--- Exercise data Enclosed Below ---

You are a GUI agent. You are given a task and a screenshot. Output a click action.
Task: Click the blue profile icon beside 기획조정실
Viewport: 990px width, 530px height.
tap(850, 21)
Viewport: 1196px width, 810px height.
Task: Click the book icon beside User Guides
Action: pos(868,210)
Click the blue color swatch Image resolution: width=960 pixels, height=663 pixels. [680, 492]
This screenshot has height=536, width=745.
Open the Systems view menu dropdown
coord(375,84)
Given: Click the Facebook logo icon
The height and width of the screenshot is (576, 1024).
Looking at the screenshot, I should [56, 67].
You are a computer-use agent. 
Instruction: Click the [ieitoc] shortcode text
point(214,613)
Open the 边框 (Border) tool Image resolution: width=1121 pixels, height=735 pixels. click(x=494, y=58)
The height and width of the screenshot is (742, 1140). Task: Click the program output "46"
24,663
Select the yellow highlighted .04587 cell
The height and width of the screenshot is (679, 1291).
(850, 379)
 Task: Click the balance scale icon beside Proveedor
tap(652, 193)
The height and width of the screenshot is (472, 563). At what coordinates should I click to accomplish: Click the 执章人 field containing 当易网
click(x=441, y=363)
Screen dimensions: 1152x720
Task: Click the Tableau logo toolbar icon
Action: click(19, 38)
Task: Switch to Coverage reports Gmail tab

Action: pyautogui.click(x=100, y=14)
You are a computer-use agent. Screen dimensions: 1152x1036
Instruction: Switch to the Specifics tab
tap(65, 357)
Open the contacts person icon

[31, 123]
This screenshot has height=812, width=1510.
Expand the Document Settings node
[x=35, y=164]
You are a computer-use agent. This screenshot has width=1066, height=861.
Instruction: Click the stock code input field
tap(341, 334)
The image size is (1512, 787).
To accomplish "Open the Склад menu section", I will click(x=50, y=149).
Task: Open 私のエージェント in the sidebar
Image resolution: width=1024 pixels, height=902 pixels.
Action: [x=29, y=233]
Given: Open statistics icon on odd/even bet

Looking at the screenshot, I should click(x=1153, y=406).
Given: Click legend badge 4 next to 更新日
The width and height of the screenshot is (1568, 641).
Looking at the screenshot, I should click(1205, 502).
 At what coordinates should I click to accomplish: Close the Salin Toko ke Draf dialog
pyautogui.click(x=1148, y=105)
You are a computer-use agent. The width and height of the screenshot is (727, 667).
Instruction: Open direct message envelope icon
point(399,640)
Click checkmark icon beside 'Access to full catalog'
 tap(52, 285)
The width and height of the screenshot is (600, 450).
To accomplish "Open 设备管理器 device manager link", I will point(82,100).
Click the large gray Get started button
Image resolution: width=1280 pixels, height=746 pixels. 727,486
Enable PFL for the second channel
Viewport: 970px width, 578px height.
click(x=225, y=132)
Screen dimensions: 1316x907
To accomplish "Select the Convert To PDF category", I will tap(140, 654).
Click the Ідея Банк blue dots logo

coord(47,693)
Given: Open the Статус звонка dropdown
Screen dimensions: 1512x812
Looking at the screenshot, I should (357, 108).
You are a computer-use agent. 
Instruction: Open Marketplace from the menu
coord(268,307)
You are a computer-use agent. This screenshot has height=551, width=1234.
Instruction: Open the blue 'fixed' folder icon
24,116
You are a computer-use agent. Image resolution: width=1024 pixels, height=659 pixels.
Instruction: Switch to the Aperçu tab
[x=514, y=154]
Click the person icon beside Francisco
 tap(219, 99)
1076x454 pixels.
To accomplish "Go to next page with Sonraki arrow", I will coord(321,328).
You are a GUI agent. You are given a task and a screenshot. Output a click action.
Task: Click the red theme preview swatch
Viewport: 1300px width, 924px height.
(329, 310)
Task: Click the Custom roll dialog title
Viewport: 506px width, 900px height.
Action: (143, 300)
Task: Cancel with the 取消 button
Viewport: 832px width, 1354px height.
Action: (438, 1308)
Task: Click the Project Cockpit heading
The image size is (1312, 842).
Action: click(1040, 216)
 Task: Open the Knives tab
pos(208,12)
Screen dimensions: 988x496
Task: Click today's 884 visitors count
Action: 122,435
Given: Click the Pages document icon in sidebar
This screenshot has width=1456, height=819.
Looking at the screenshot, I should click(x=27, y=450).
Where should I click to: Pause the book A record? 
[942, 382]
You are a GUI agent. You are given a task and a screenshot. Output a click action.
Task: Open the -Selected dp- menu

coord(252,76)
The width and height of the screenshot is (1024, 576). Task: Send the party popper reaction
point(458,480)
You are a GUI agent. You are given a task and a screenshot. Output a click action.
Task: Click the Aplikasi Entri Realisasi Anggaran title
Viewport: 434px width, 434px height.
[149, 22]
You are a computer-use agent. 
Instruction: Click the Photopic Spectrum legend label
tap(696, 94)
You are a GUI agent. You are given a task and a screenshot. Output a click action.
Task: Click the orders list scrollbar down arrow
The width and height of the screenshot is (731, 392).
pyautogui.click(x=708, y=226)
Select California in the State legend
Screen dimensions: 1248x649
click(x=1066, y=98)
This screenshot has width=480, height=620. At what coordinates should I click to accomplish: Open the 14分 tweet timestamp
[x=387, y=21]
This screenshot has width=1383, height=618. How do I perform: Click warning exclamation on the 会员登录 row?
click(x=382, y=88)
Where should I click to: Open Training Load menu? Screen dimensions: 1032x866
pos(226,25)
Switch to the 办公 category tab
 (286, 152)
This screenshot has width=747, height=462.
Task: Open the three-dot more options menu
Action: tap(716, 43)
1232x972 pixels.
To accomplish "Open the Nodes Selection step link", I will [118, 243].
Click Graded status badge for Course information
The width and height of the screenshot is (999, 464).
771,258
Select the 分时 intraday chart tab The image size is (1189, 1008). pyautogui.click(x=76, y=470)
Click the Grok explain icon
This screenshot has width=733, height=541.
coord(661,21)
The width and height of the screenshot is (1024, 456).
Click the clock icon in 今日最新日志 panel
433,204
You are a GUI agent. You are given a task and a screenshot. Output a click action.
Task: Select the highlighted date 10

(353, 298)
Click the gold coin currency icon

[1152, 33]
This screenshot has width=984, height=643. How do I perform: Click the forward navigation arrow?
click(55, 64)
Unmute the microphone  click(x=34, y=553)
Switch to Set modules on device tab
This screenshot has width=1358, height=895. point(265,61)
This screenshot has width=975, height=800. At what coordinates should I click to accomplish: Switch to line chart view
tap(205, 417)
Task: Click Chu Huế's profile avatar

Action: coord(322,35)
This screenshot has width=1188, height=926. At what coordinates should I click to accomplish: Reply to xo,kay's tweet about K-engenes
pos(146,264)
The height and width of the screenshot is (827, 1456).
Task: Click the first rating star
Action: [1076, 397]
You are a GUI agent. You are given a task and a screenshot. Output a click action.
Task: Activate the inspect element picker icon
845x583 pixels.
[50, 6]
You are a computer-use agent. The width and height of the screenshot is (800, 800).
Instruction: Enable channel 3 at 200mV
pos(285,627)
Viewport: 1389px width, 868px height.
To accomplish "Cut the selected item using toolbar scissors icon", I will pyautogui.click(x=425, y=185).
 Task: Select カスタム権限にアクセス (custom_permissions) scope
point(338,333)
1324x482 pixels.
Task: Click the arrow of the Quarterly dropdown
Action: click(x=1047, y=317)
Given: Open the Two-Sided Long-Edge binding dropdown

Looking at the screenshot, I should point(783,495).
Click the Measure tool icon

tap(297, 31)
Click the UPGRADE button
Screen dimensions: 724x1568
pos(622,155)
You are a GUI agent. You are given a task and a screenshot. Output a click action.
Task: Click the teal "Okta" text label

--- End of Enclosed Exercise data ---

**What to do**
Starting at the top of the listing above, repeat every line exactly until the line that contains "Given: Click the Facebook logo icon" has been repeated too.

**Result of this exercise**
You are a GUI agent. You are given a task and a screenshot. Output a click action.
Task: Click the blue profile icon beside 기획조정실
Viewport: 990px width, 530px height.
tap(850, 21)
Viewport: 1196px width, 810px height.
Task: Click the book icon beside User Guides
Action: pos(868,210)
Click the blue color swatch Image resolution: width=960 pixels, height=663 pixels. [680, 492]
This screenshot has height=536, width=745.
Open the Systems view menu dropdown
coord(375,84)
Given: Click the Facebook logo icon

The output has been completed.